As the rubber materials having large hysteresis loss, e.g., for tires, rubber vibration insulators and industrial products, there have been heretofore used butyl rubber, halogenated butyl rubber, ethylene-propylene diene rubber, emulsion-polymerized styrene-butadiene copolymer rubber containing a high content of styrene, polybutadiene rubber containing a high content of 1,2-double bonds, and polyisoprene rubber containing a high content of 3,4-double bonds and so on.

However, these rubber materials having large hysteresis loss are inferior in the covulcanizable property with diene rubbers such as high cis-polyisoprene rubber, natural rubber, high cis-polybutadiene rubber, emulsion polymerized styrene-butadiene rubber and the like, and have poorer fracture strength. Further, the smaller the dependency upon temperature of the hysteresis loss, that is, the value of loss tangent (tan .delta.) in a range of 25.degree.-70.degree. C., the more suitable is the rubber composition for the tires and the rubber insulation vibrators. However, it can not be said that the above-recited rubber materials possess satisfactory performances since they have large dependency upon temperature of the loss tangent.

Japanese Patent Application Laid-open Nos. 70,134/1982, 70,136/1982 and 70,137/1982 describe that the processability, the wet-skid performance, and the wear resistance are improved by using SBR containing a high content of vinyl bonds with a high content of styrene. But, such an SBR can not maintain high hysteresis loss characteristics over a wide range.

There is described, for instance, Japanese Patent Application Laid-open Nos. 180,615/1982, 180,646/1982, 4,633/1984 and 4,644/1984 that the wet-skid performance, rolling friction characteristics, and processability are improved by blending polymers having different molecular weights to obtain polymodal distribution of the molecular weight, but it is an actual situation that these diene rubber compositions do not afford high hysteresis loss characteristics or excellent balance between the hysteresis loss characteristics and the fracture characteristics.

SUMMARY OF THE INVENTION

It is an object of the present invention to provide a butadiene copolymer rubber composition which has an excellent copolymerizable property with other diene rubber, a large hysteresis loss, and small dependency upon temperature of hysteresis loss in a range of 25.degree.-70.degree. C., excellent fracture strength and good processability.

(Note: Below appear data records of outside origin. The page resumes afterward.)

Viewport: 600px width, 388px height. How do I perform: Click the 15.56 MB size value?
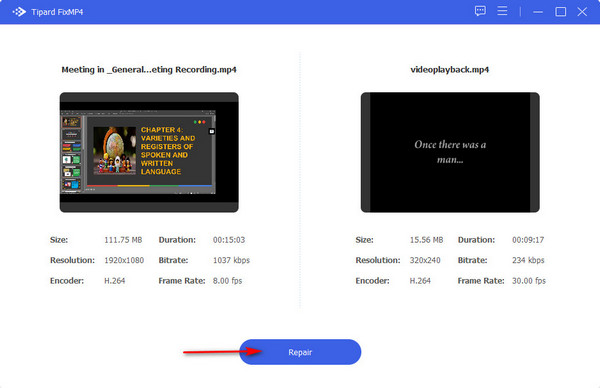426,240
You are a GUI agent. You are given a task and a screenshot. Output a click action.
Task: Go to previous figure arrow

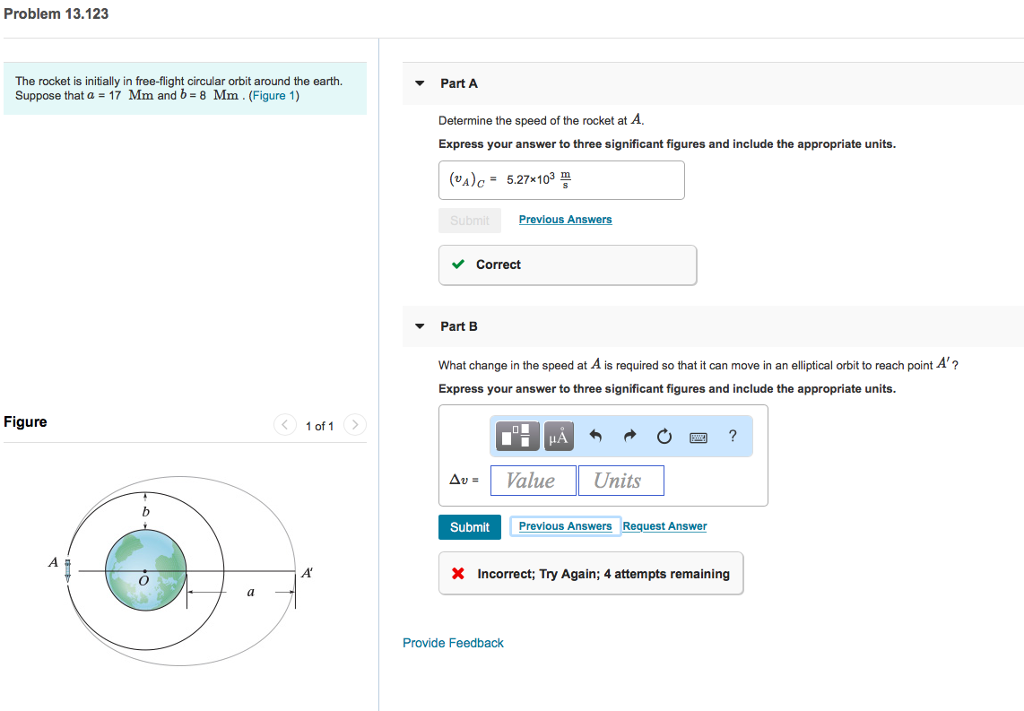click(286, 425)
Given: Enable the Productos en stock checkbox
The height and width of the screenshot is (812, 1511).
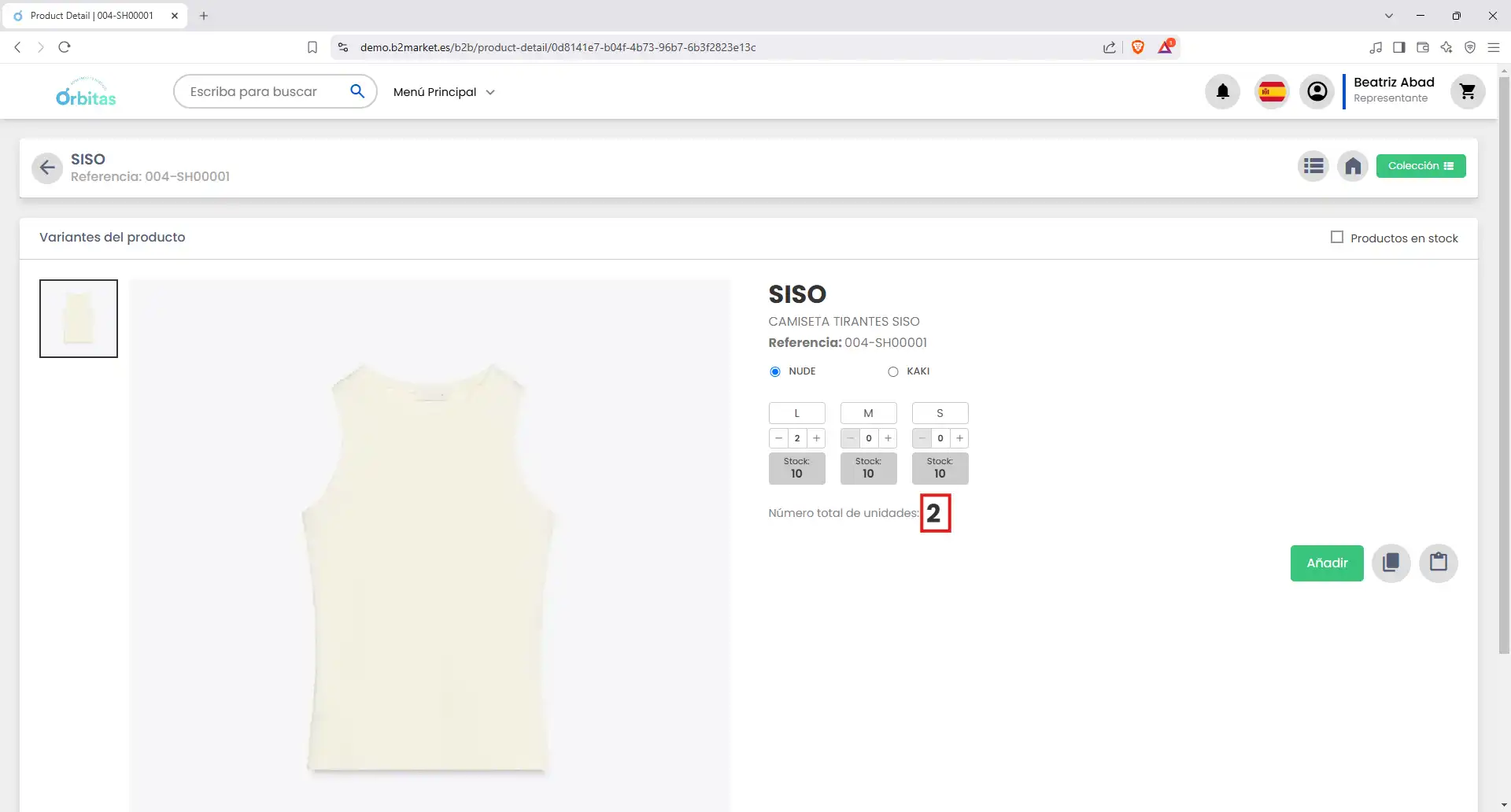Looking at the screenshot, I should [x=1336, y=238].
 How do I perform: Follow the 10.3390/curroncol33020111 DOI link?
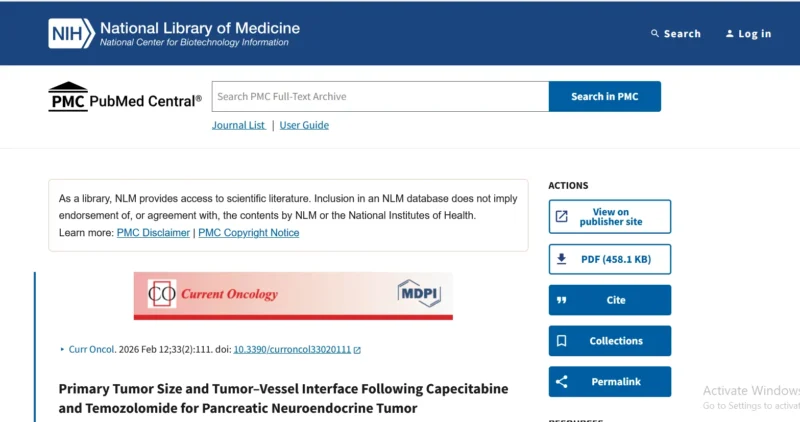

According to the present invention, there is a provision of a rubber composition containing at least 30% by weight of a butadiene copolymer which is characterized in that: (i) the content of vinyl bonds in a polybutadiene portion is from 40 to 70%; (ii) the content of bound vinyl aromatic compound is from 25 to 50% by weight; (iii) the ratio Mw/Mn between the weight average molecular weight (Mw) and the number average molecular weight (Mn) when calculated as polystyrene according to the gel permeation chromatograph (GPC) method is from 1.8 to 5, and the distribution of the molecular weight is unimodal; (iv) the weight of the copolymer having the weight average molecular weight of not more than 100,000 when calculated as polystyrene is from 10 to 30%; (v) the weight of the copolymer having the weight average molecular of not less than 2,000,000 weight when calculated as polystyrene is from 10 to 30%; and (vi) the Mooney viscosity (ML.sub.1+4 100.degree. C.) is from 20 to 100.

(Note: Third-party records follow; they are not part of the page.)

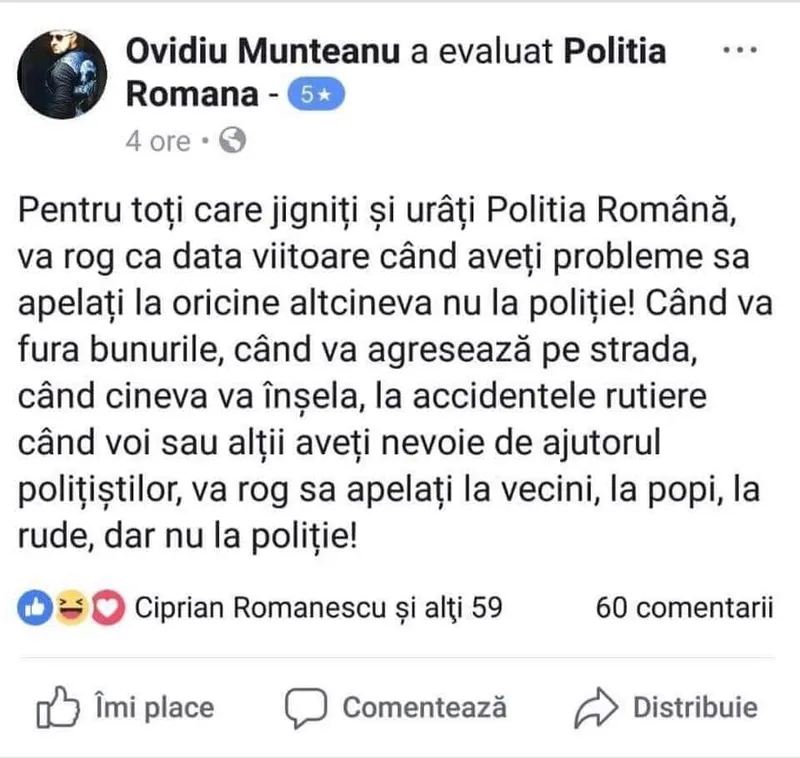Click the thumbs-up outline icon
This screenshot has height=758, width=800.
57,708
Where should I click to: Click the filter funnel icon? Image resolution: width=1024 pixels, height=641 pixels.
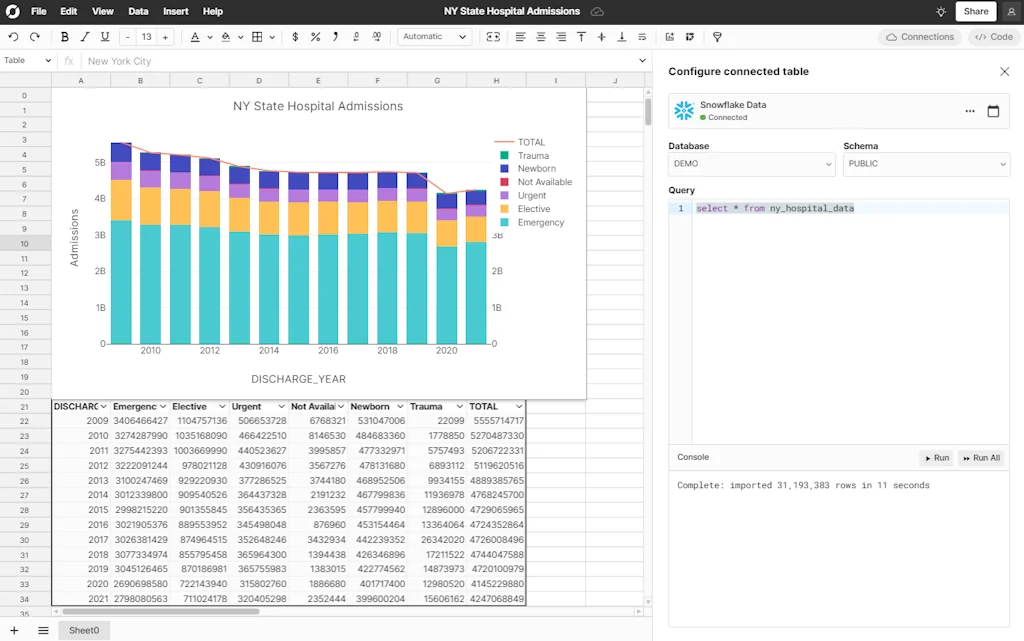717,37

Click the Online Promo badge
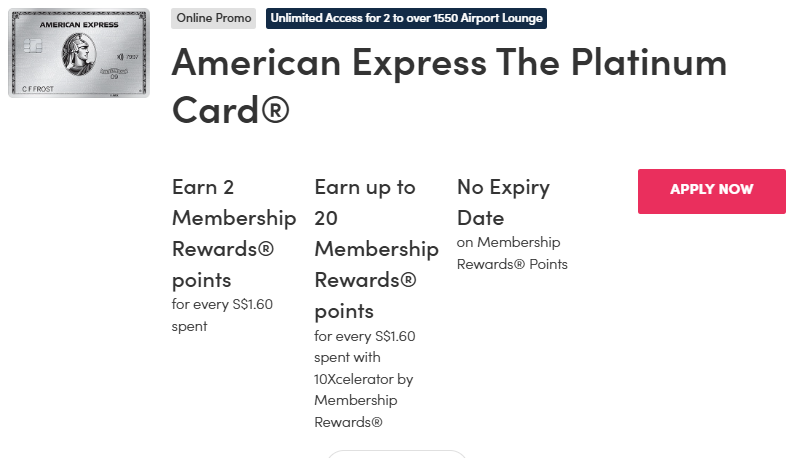pos(213,18)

These and other objects, features and advantages of the present invention will be well appreciated upon reading of the following description of the invention when taken in conjunction with the attached drawing with understanding that some modifications, variations and changes of the same could be easily done by the skilled in the art to which the invention pertains without departing from the spirit of the invention or the scope of claims appended hereto.

BRIEF DESCRIPTION OF THE ATTACHED DRAWING

FIG. 1 shows GPC charts of Samples A, C and I, respectively.

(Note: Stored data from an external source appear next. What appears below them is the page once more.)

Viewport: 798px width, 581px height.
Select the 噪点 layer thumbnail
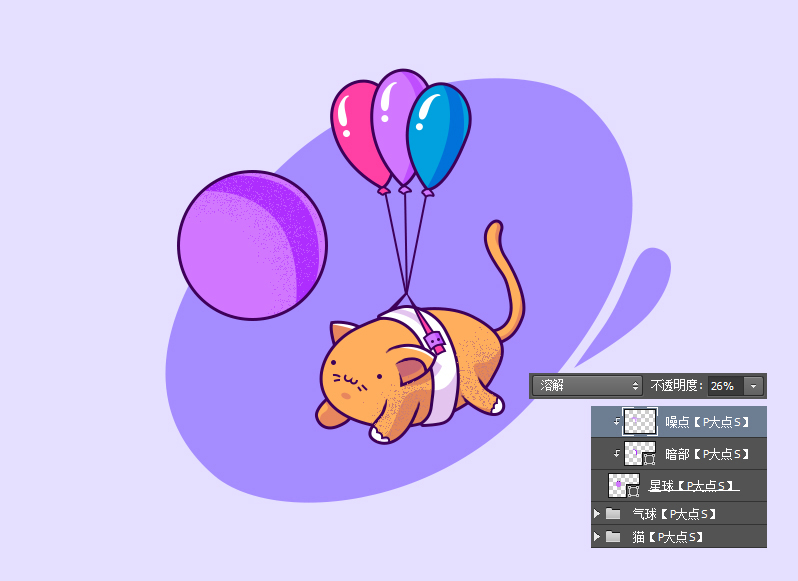point(639,422)
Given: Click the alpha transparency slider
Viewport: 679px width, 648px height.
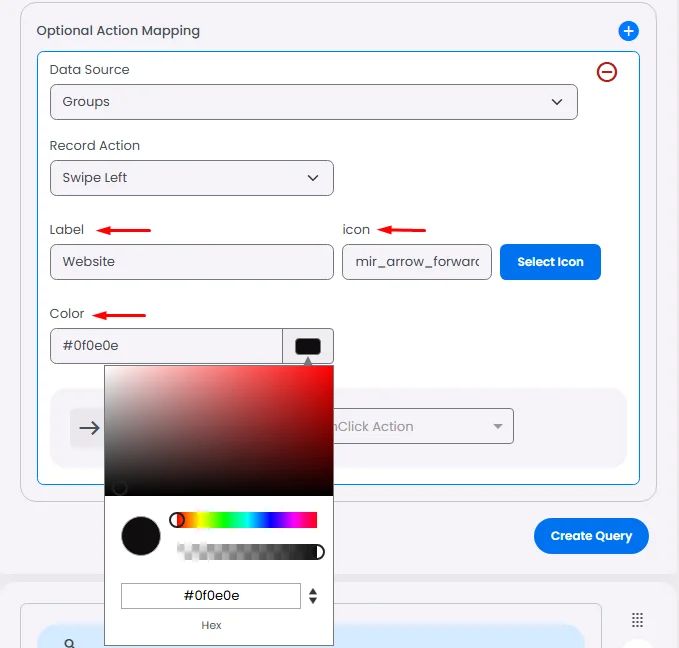Looking at the screenshot, I should point(250,552).
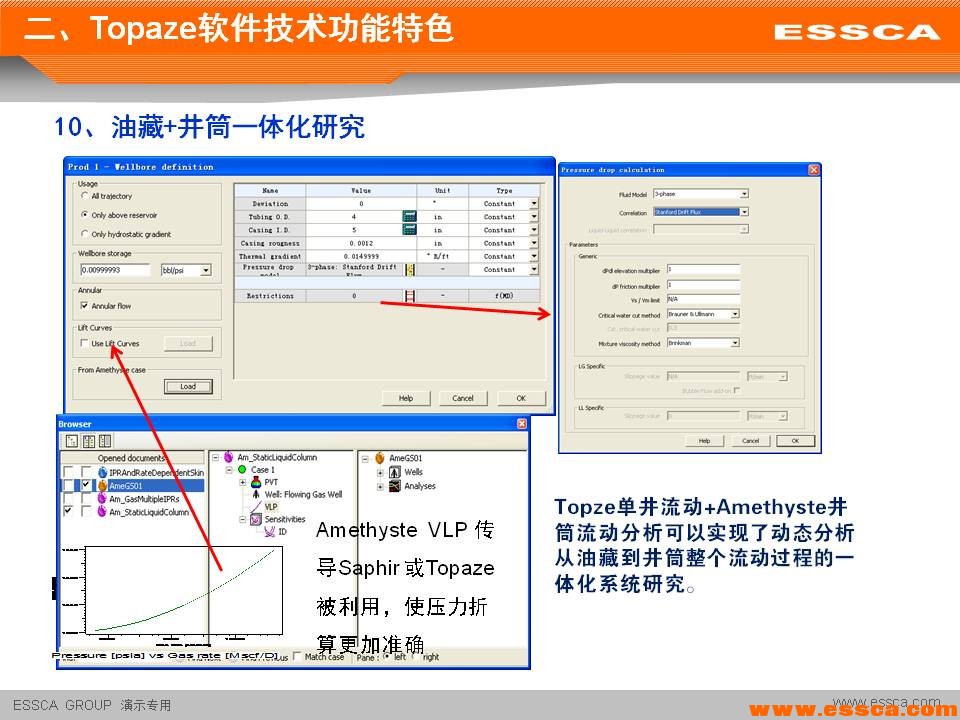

DETAILED DESCRIPTION OF THE INVENTION

The invention will be described more in detail with referring to the attached drawing.

According to the present invention, the above-mentioned butadiene copolymer may be used, as a rubber composition, singly or in combination with other diene rubber in a blended state. As such other diene rubber, mention may be preferably made of natural rubber, synthesized polyisoprene rubber, and polybutadiene rubber containing a high content of 1,4-bonds, and the use amount thereof is preferably not more than 70% by weight.

The content of the vinyl bonds in the polybutadiene portion of the butadiene copolymer according to the present invention is from 40 to 70%. If the content of the vinyl bonds is less than 40%, the amount of the polyvinyl aromatic compound block produced is increased to raise the hardness, which gives adverse affects upon the physical properties of the resulting rubber.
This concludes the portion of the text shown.